The test scenario is the same as the earlier paper  simulating a data-centric financial brokerage scenario using the TPoX Benchmark. First, baseline performance metrics are presented for the query-only workload based on seven read-only queries. The scalability and the functionality of DB2 9.5 are then demonstrated by applying XML Inlining and compression when creating the database. Last, the efficiency of the Quad-Core Intel® Xeon® processor 7300 Series is demonstrated by comparing it to the previous generation Dual-Core Intel® Xeon® Processor 7100 Series and by studying the behavior of the XML workload while increasing the memory and storage in the test configuration.
Intel Xeon MP Server Processors
As computing demands grow, there is an increasing need for an improved platform that offers peak performance and reliability. Additionally, data demands drive the need for server consolidation and increased parallelism. Increased concurrency within an application’s architecture is readily and efficiently harnessed with multi-core processors that are equipped with high capacity caches. Intel has been deploying multi-core processors across their entire product line from notebooks all the way up to high-end servers, in which two or more “execution cores” are placed within a single physical processor. This expansion of parallel processing capabilities makes Intel® Xeon® server processors a perfect fit for applications that can inherently take advantage of such parallelism, such as DB2. Please see  for more details on Intel Xeon 7300 processor Series.
Quad-Core Intel® Xeon® processor 7300 Series
For this performance study, the newly released Quad-Core Intel® Xeon® processor 7300 Series for MP server systems is used. Based upon the 45nm Hi-k next generation Intel® Core™ microarchitecture, the Xeon® 7300 Series processor has numerous key features aimed at providing high performance and reliability.
Quad-Core Intel® Xeon® processor 7300 Series features:
- 45nm Hi-k next generation Intel® Core™ microarchitecture
- Quad-core processor
- Intel® 64 bit Architecture
- Large 8MB L2 cache per core
- 1066 MT/s Dedicated High-speed Interconnects
- Intel® Virtualization Technology (Intel® VT)
- Demand-Based Switching (DBS) with Enhanced Intel SpeedStep® Technology
The Quad-Core Intel® Xeon® processor 7300 Series is built for virtualization and data-demanding applications. Virtualization
Offering maximum flexibility, IT managers can now build one compatible group of platforms for live migration across all of their 45nm Hi-k next generation Intel® Core™ microarchitecture based servers including 1 processor, 2 processor, and the new 4 processor Quad-Core Intel® Xeon® processor 7300 Series -based servers.
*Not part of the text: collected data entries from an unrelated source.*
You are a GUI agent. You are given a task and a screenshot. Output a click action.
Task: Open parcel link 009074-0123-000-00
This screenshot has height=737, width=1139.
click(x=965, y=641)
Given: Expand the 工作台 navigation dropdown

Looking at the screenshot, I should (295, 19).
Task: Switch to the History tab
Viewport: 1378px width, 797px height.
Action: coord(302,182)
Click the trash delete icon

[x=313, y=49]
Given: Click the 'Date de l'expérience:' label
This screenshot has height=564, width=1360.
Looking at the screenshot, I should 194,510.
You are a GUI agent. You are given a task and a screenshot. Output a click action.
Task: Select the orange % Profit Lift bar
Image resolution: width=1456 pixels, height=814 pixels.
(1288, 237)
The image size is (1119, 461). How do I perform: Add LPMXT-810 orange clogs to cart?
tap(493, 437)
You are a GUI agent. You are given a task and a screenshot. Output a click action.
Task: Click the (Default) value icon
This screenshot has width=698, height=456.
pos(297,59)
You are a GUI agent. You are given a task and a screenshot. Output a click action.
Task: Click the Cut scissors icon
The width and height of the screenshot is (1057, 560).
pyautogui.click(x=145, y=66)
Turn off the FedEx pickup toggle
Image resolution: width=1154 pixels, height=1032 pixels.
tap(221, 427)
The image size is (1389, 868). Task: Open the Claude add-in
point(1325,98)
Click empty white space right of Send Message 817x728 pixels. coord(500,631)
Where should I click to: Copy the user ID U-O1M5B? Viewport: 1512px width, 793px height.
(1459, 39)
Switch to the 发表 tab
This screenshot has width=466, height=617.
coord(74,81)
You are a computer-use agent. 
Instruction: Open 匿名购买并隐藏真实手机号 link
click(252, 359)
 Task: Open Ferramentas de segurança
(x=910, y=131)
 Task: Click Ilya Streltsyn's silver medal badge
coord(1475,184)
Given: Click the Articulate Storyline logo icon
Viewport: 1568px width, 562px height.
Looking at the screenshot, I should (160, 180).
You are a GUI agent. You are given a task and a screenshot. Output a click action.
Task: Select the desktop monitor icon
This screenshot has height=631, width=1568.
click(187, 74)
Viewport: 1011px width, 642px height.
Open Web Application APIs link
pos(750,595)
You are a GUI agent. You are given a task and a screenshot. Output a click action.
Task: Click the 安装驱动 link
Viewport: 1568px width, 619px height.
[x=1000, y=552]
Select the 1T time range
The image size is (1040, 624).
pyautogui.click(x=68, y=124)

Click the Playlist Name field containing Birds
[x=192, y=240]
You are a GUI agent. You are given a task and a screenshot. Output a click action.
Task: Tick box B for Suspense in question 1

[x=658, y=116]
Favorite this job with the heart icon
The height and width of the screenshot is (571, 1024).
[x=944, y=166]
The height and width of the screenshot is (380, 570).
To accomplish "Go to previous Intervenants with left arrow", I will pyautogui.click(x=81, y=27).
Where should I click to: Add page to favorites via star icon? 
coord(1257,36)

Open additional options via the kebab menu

The ability to conduct live VM migration offers tremendous flexibility for fail-over, load-balancing, disaster-recovery, and real-time server maintenance scenarios. And thanks to a new feature called Intel® Virtualization Technology FlexMigration (Intel® VT FlexMigration), IT will have the capability to add future Intel® Xeon® processor based systems to the same resource pool when using future versions of virtualization software. This gives IT the power to choose the right server platform to best optimize performance, cost, power and reliability. These processor enhancements are further supplemented by Intel® networking technology improvements, such as Virtual Machine Device Queues (VMDq), which sort data through multiple queues in the silicon, resulting in efficient network processing.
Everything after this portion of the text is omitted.